Sec. 6. Any governmental unit may enter into an energy performance contract with a qualified energy service provider to produce utility cost savings or operation and maintenance cost savings, except as otherwise provided in section 237 of the management and budget act, 1984 PA 431, MCL 18.1237. Cost-savings measures implemented under an energy performance contract shall comply with state or local building codes. Any governmental unit may implement other capital improvements in conjunction with an energy performance contract if the measures that are being implemented to achieve energy and operation and maintenance cost savings are a significant portion of an overall project. A governmental unit shall not enter into an energy savings performance contract for a period of more than 1 year unless the governmental unit finds that the amount the governmental unit would spend on the cost-savings measures will not exceed the amount to be saved in energy, water, wastewater, and operating costs over 15 years or the average useful life of the measures from the date of installation.

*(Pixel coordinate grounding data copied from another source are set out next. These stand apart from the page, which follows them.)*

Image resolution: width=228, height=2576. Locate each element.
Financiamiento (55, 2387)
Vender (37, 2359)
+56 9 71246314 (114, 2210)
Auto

Sec. 7. (1) The department is the lead agency for the development and promotion of a program of energy performance contracts in governmental units. The department shall do all of the following with respect to this program:

(a) Assemble a list of qualified energy service providers through a request for qualifications process and a list of standardized tools and contract templates.

(b) Develop a standardized energy performance contract process and standard energy performance contract documents, including all of the following:

(i) A request for qualifications.

(ii) An investment grade audit and energy services contract.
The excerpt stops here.